As much as I am not clear on some things, I have to say I am pretty clear and in aggreement with the last poster. Is that not what brings two together, asside from "arranged marriages?" Sexual attraction, pheromones and arrousal? Yes, other things too but I am trying to confine the discussion to a sexual context.
Just for the record, it was not I who suggested "other things" and it was not from pressure from me, at least not that I was aware. You know how us men are, sometimes we don't know we are doing something women can point out in seconds. I had not asked for or eluded to sex. I knew of her Christian convictions and was happy with the relationship as it was.
Being completely honest here and yes, I seem to be going against what is biblicly correct; There not being a difference in morality between oral sex and intercourse, and have given in, or tempted, (willingly) into a sexual relationship, I wanted it all. To me it is a tease. (Take it easy here, being honest with the feelings.) To me there is a difference in intimacy, particularly now that I have been confined to only "other things") I understand either is wrong. It is still confusing and I am trying to understand.

So... The Bible, and you guys are pretty much in agreement, sex is out of the question untill marriage. You are probably correct in that it would likely shorten my idea of a "lengthy" courtship but I think I would fare much better not having sex of any kind than to have "other things" and not intercourse.
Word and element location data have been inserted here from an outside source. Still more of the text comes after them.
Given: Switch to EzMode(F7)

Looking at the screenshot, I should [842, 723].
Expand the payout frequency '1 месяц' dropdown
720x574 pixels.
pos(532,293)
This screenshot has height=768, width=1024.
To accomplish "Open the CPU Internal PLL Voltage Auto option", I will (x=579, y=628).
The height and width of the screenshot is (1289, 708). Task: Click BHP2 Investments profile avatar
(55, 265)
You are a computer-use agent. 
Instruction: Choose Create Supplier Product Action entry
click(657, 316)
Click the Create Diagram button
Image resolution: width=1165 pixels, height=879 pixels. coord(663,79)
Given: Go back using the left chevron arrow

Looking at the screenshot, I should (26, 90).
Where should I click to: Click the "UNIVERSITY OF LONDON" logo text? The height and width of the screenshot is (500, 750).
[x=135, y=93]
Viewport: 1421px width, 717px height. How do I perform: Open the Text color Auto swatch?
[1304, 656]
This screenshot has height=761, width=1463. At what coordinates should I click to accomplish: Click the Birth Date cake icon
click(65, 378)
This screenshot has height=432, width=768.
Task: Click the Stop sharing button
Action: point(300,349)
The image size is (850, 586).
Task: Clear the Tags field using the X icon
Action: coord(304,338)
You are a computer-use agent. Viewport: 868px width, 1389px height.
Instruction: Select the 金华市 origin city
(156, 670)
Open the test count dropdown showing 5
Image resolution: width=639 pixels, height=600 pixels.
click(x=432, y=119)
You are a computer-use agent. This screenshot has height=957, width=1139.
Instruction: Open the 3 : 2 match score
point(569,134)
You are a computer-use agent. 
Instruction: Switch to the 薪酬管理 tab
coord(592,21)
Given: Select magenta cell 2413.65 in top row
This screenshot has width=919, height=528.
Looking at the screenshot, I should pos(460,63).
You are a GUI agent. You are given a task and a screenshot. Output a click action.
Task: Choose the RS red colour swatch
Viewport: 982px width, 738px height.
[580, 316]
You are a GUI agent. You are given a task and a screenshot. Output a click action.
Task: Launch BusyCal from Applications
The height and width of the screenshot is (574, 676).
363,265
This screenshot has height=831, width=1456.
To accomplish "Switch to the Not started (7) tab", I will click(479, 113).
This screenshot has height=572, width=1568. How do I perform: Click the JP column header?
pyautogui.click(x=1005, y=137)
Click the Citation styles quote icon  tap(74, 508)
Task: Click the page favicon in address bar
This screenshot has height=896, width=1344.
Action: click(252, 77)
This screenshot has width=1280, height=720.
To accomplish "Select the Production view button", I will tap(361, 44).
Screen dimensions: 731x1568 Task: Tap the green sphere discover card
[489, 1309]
Again, it just feels like a tease. It feels wrong for a lack of a better way of wording. I sincerely do not think she wants me to feel that way. I think she wants to make me happy and I reallly think she thinks "other things" are okay and I am trying to figure that part out. Thus, why I am here...

I lost both of my wives to substance abuse. I tried everything I could to help them both. They were both very different people in almost every way but substance abuse chewed them up and spit them out. They are still using addicts today.
I was working as a paralegal and taking care of my one year old daughter. My wife would be gone from the time I got home until 5 or 6 in the morning and be so whacked she would miss the bed and land on the floor where she would stay. She sold everything of value in our home and then started writing bad checks and taking out loans. When I was informed by the Sherrif's Department, with whom I worked, that they were coming to get her on 40 or so warrants, I tried for the last time to get her to get help. I would SOMEHOW make the money good and go with her and help her but she had to get help, and SHE CHOSE to leave us and run from the law. It was not up to me. I can not force a person to stay with me. She prostituted herself for years to support her habit, living in crack houses and waking up in ditches. She was raped repeatedly and I COULD NOT HELP HER. She has advanced Hepatitis C and is still using 25 years later. My second was similar although not nearly as serious, with alcohol as her drug of choice. Her social status was her vice and alcohol was her catalyst and it took her too.
As I said, I have been to years of counselling about both of these. They torment me. Guilt and shame are the hardest things to get past in my life, probably yours too, even with God's help.
You know, some times bad things happen to good people. Life isn't fair. It isn't necessarily my poor choices in mates that led to my failed marriages (could have been), any other bad decision but certainly not my infidelity. I know I was not perfect (i'm still not) but I have had enough couselling to know there was not a thing I could have done to save either marriage and they weren't like that when I married them.
This issue we are discussing about sex pales in comparrison. So lets please leave the two failed marriages alone, Okay?? Seriously, there is nothing you can say here that my cousellors and I have not already gone over many times.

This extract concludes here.